They’re called alkali metals. These are reduction-oxidation reactions, which occur when one reactant (in this case the alkali metal) loses an electron and the other (water) gains. The alkali metal starts as having no charge (we write this as, for example Na(s) or Na with a little zero where the plus or minus usually goes if it’s an ion). It is oxidized and the water is reduced (remember, LEO says GER – lose electron oxidation; gain electron reduction). So in the case of sodium, a sodium atom goes from Na(zero, if I could write that here) to Na+. It loses one electron to become a sodium ion. The reason the alkali metal is so easily oxidized is that its lone electron in its outer shell is unstable. This is true of all alkali metals, which is why they’re all lined up in the left column on the periodic table. Electrons like to at least be paired, and preferably have eight in an outer shell (an octet). Given the opportunity, a lone electron in an outer shell is not going to stay that way. When the alkali metal loses that electron (oxidation), it moves to a lower energy state, giving off energy in the form of heat. In a reaction with water, the energy change is huge, and the reaction is violent, melting and ripping apart the alkali metal. This only speeds the reaction, as a steadily increasing metal surface area is exposed to water.

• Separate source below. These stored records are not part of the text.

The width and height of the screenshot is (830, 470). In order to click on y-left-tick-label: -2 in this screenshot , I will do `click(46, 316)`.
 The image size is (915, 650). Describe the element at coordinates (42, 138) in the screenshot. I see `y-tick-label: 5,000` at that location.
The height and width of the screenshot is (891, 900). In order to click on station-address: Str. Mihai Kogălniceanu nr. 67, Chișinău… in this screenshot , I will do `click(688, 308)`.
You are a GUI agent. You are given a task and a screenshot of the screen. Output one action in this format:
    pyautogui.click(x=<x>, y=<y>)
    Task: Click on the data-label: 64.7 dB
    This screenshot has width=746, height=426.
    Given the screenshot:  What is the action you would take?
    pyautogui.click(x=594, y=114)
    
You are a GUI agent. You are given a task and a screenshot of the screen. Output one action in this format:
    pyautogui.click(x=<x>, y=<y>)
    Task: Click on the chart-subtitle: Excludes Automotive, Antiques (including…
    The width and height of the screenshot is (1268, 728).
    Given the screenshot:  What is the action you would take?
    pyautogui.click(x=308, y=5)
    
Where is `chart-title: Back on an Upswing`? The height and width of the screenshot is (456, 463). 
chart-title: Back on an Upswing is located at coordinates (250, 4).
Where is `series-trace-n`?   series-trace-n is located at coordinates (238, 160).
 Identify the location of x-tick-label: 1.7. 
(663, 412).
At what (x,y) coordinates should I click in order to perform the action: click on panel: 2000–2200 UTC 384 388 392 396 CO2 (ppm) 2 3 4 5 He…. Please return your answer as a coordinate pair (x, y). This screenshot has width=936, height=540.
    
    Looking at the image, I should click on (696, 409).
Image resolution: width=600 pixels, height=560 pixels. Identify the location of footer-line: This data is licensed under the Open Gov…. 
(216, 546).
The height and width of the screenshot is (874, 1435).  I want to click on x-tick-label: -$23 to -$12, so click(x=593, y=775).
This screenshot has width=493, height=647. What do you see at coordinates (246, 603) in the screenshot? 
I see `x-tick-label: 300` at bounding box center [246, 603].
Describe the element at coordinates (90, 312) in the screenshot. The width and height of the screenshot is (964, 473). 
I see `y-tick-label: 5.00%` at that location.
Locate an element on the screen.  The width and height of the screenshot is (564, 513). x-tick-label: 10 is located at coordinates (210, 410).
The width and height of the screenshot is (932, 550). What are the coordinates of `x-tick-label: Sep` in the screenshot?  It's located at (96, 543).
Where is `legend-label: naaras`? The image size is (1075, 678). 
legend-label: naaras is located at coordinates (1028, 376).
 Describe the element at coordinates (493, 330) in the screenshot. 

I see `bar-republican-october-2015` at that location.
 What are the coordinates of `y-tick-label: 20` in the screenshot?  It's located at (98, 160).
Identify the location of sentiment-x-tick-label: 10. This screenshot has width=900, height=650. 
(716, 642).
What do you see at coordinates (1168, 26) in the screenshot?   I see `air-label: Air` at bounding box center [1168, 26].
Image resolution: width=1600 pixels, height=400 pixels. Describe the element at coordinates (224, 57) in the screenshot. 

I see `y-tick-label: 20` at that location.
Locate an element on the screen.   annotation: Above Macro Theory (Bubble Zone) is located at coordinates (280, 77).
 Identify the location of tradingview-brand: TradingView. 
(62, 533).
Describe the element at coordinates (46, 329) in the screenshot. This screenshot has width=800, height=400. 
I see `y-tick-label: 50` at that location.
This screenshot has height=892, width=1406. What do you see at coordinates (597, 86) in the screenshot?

Reacting with water, the alkali metal donates its lone electron to a hydrogen on a water molecule, stripping it off the water molecule and leaving the electron pair that the hydrogen shared with the rest of the molecule behind, turning the water molecule into OH-, a hydroxide ion. Do this on two hydrogen atoms from two different water molecules, and you immediately put together H2, which is, as you know, flammable. The massive heat from the reaction causes the H2 to combust in the presence of the oxygen in the air. The oxygen for the combustion comes from air, not water.